Down payment is the first fork. Conventional wants 5–20% down to avoid PMI; FHA lets you start at 3.5%. With limited savings, FHA's 3.5% down keeps more cash in the bank than conventional's 5%. The smaller upfront commitment matters when reserves are tight.
Insurance costs differ sharply. Conventional PMI vanishes once you hit 80% LTV — a real finish line. FHA's MIP stays forever if you put down less than 10%, making the loan more expensive over time.
Credit requirements favor conventional. If your FICO is 680+, conventional is usually cheaper. Below 620, FHA becomes the only realistic option.
Pick conventional if you have 10%+ down and a FICO above 680. You'll avoid the upfront MIP hit and PMI cancels once you reach 80% LTV. Healdsburg buyers with $100,000+ saved and stable credit benefit most here.
FHA makes sense if you're putting down 3–5% or your credit is below 680. First-time buyers in Healdsburg with limited savings should look at FHA first. The lower down payment means you keep cash for closing costs and reserves.
Yes — some lenders offer conventional loans with 3% down, but you'll pay PMI until you reach 80% LTV. The PMI cost may exceed FHA's upfront MIP depending on your loan amount and credit score. Compare both options before deciding.
No — if you put down less than 10%, MIP stays for the life of the loan. If you put down 10% or more, MIP can be removed after 11 years. Conventional PMI, by contrast, cancels automatically at 80% LTV regardless of down payment.
Conventional typically requires 640–680 FICO; some lenders go lower. FHA accepts 580 FICO and up. If your score is below 620, FHA is often your only path. Sonoma County's median income of $102,840 means most buyers here qualify for both.

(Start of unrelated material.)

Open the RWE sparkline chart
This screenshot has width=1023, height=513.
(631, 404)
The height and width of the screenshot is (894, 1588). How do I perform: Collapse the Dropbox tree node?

Yes — both conventional and FHA cap out at $897,000 in Sonoma County for 2026. Most Healdsburg homes fall within this range. If you're buying above $897,000, you'll need a jumbo loan, which carries different rates and terms.
Conventional is cheaper if you have 10%+ down and keep the loan long-term, because PMI ends. FHA is cheaper upfront if you're putting down 3–5%, but MIP adds thousands over 30 years. Run the numbers with your down payment and credit score to compare.